Tracee Joy Silberstein (born October 29, 1972), known professionally as Tracee Ellis Ross, is an American actress. She is known for her lead roles in the television series Girlfriends (2000–2008) and Black-ish (2014–2022).

She is the daughter of actress and Motown recording artist Diana Ross and Robert Ellis Silberstein. She began acting in independent films and variety series. She hosted the pop-culture magazine The Dish on Lifetime. From 2000 to 2008 she played the starring role of Joan Clayton in the UPN/CW comedy series Girlfriends, for which she received two NAACP Image Awards for Outstanding Actress in a Comedy Series. She also has appeared in the films Hanging Up (2000), I-See-You.Com (2006), and Daddy's Little Girls (2007), before returning to television playing Dr. Carla Reed on the BET sitcom Reed Between the Lines (2011), for which she received her third NAACP Image Award.

From 2014 to 2022, Ross starred as Dr. Rainbow Johnson in the ABC comedy series, Black-ish. Her work on it has earned her six NAACP Image Awards and a Golden Globe Award for Best Actress – Television Series Musical or Comedy. She has also received nominations for two Critics' Choice Television Awards and five Primetime Emmy Awards for Outstanding Lead Actress in a Comedy Series. In 2019, she co-created a prequel spin-off of Black-ish titled Mixed-ish. In 2020, she starred in and recorded the soundtrack album for the musical film The High Note.

Early life
Ross was born October 29, 1972 in Los Angeles, California, the daughter of Motown singer/actress Diana Ross and music business manager Robert Ellis Silberstein. Actor and musician Evan Ross is her half-brother. Her father is Jewish; her mother is African-American and a Baptist. She adopted the name Tracee Ellis Ross, wishing to retain both of her parents' names after her father dropped the name Silberstein. She has two sisters, Rhonda Ross Kendrick and Chudney Lane Silberstein.

In the 80s, Tracee was photographed along with her mother, Rhonda and Chudney by Andy Warhol. Her mother used her own photo for the cover of her 1982 album, Silk Electric, to which Warhol was given credit.

When her mother married Arne Næss Jr. in 1985, Tracee gained three step-siblings: Katinka, Christoffer, and folk singer Leona Naess. She remains on close terms with all of them. Before her mother and Naess divorced in 2000, they welcomed her two half-brothers, Ross Arne in 1987 and Evan Ross in 1988.

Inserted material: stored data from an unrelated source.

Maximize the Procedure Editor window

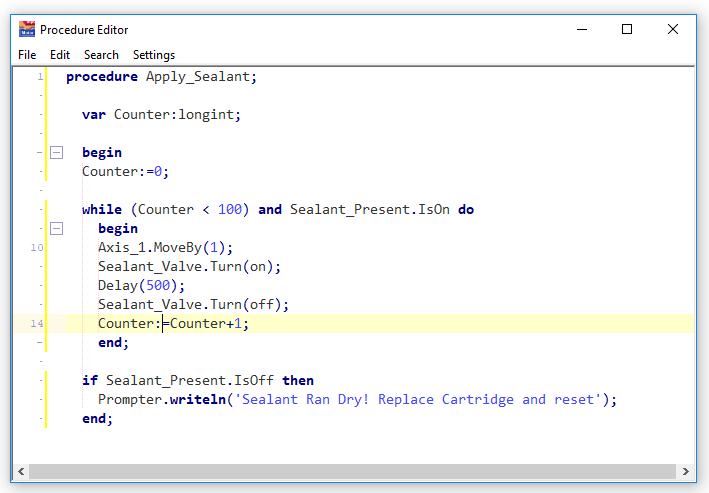(x=627, y=29)
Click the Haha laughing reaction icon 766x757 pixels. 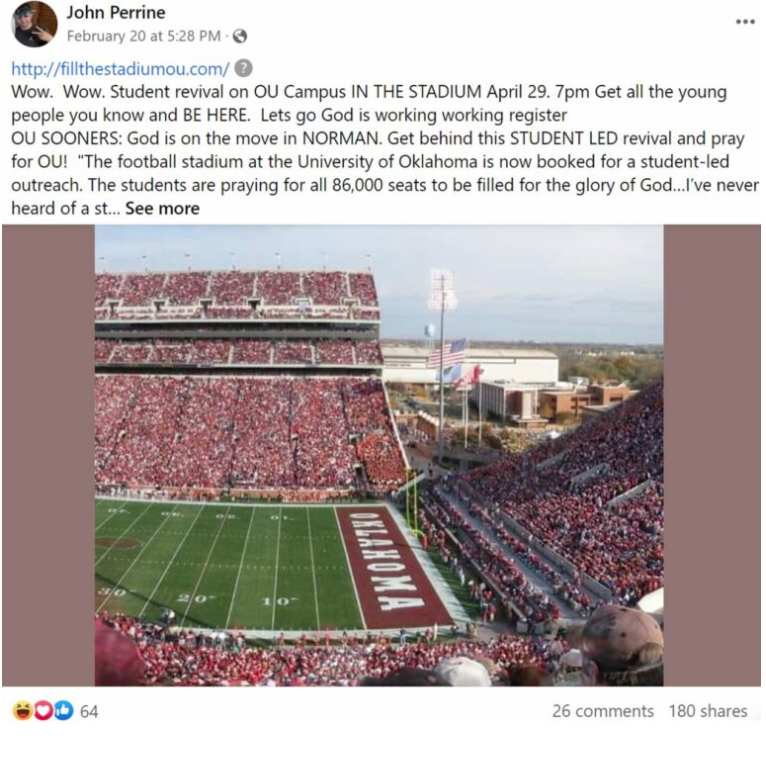tap(21, 711)
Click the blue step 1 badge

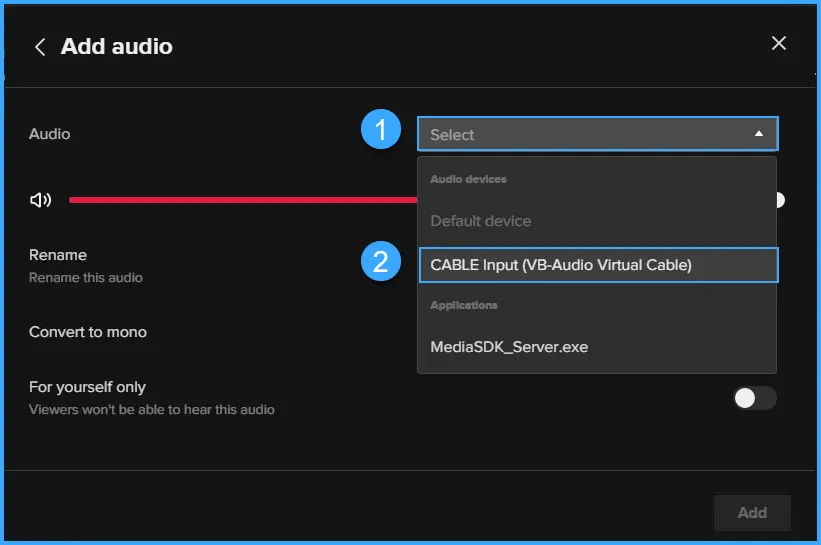pyautogui.click(x=380, y=132)
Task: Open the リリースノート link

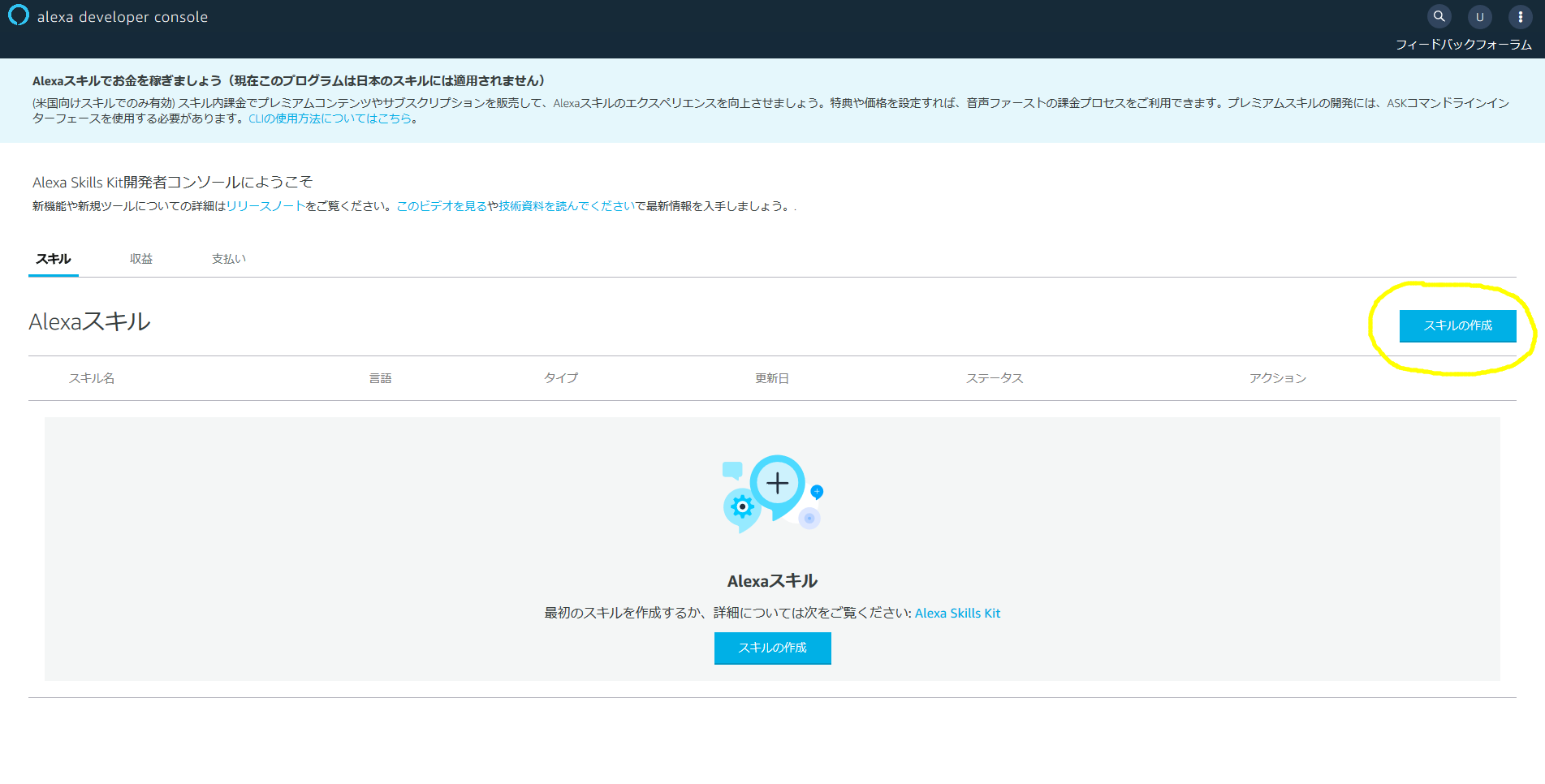Action: click(x=265, y=206)
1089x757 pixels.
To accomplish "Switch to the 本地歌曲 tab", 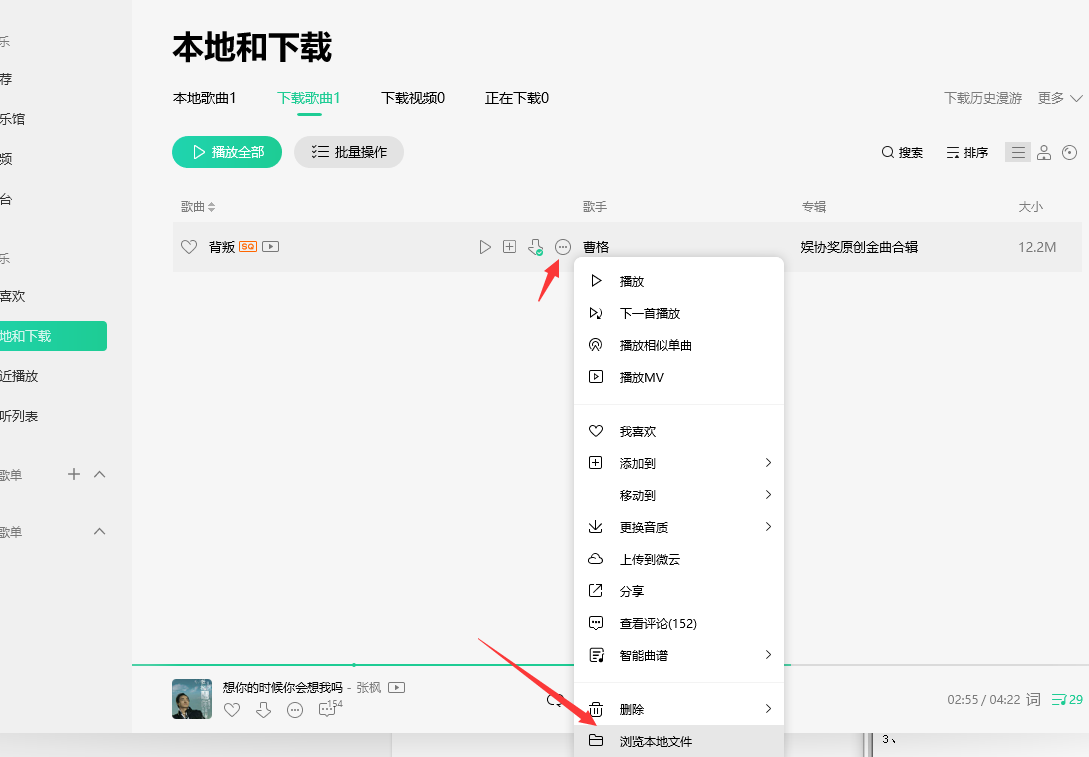I will [x=206, y=97].
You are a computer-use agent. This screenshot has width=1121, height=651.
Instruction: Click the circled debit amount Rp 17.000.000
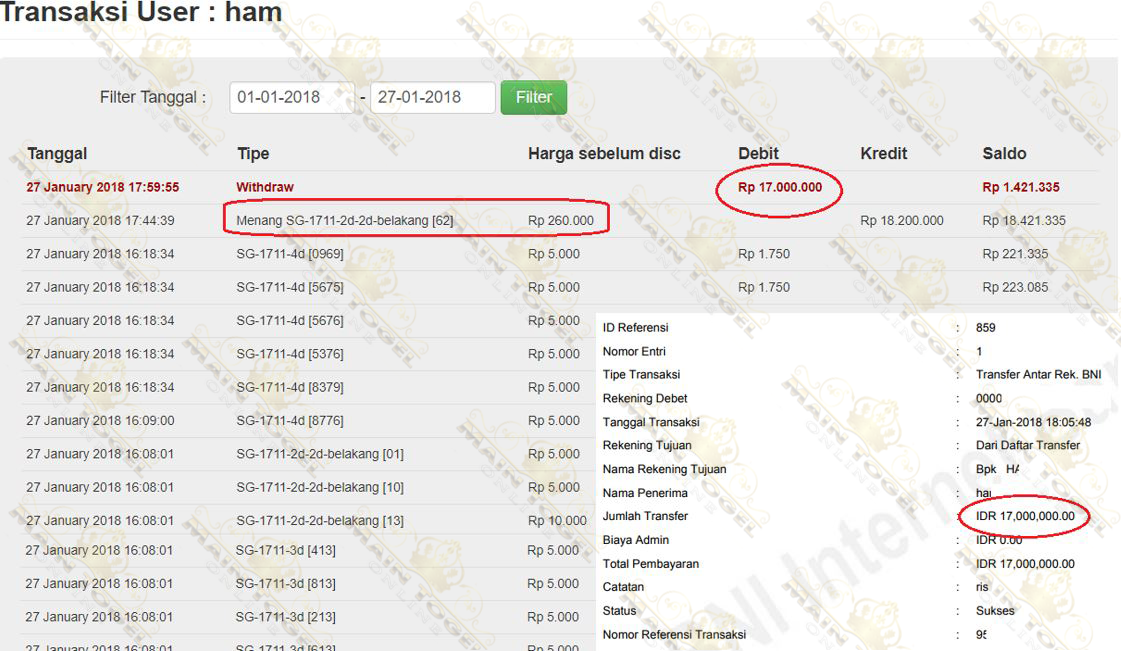pos(780,187)

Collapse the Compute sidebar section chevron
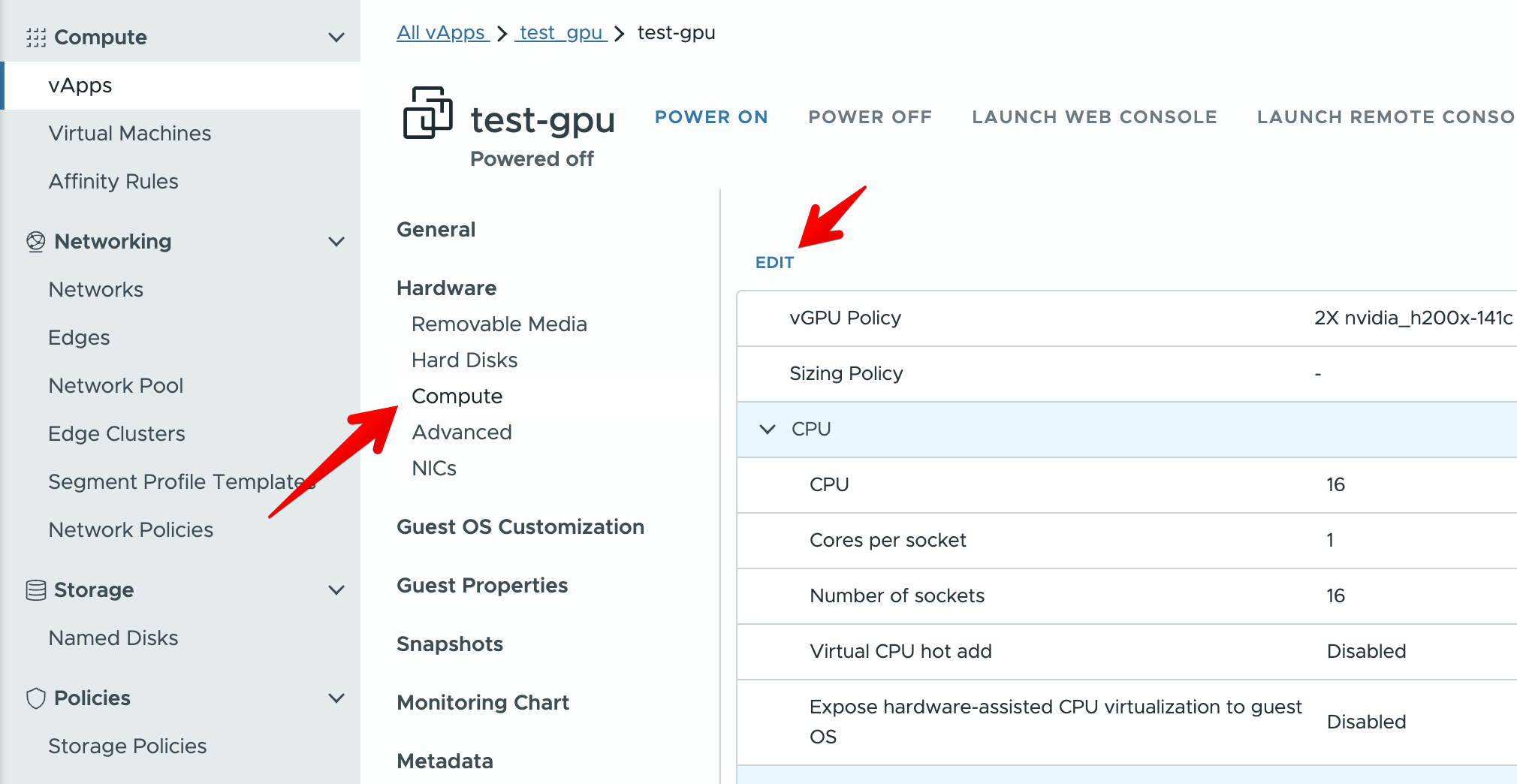[x=336, y=38]
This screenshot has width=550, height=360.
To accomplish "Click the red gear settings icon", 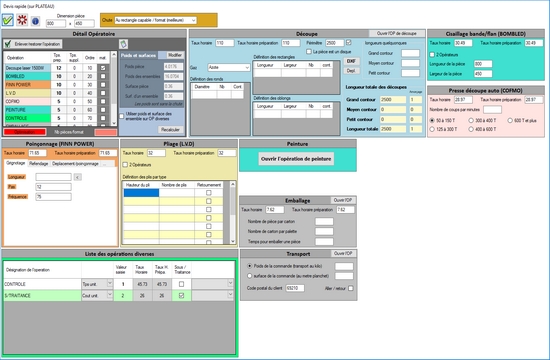I will (22, 20).

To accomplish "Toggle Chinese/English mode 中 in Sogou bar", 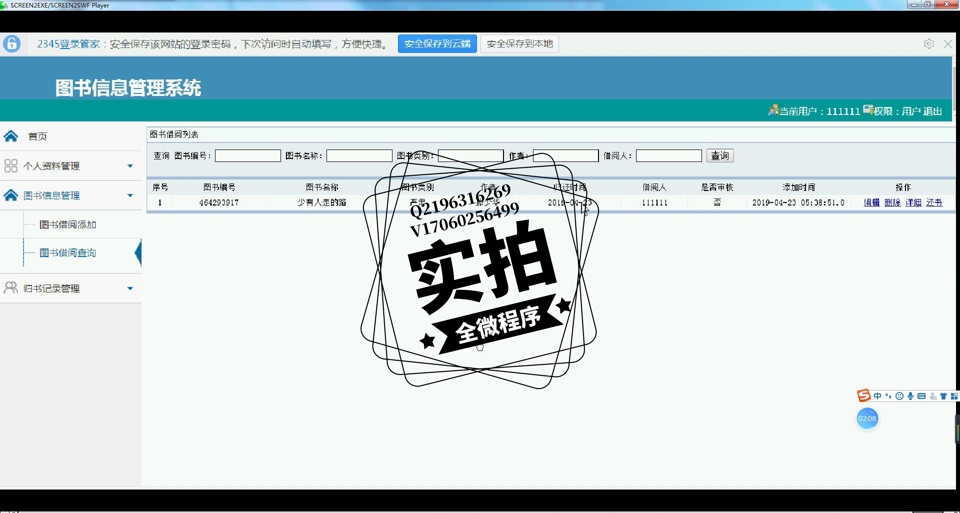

Ross attended The Dalton School in Manhattan, Riverdale Country School in the Bronx and the Institut Le Rosey in Switzerland. She was a model in her teens. She attended Brown University, where she appeared in plays, and graduated in 1994 with a theatre degree. She later worked in the fashion industry as a model and contributing fashion editor to Mirabella and New York magazines.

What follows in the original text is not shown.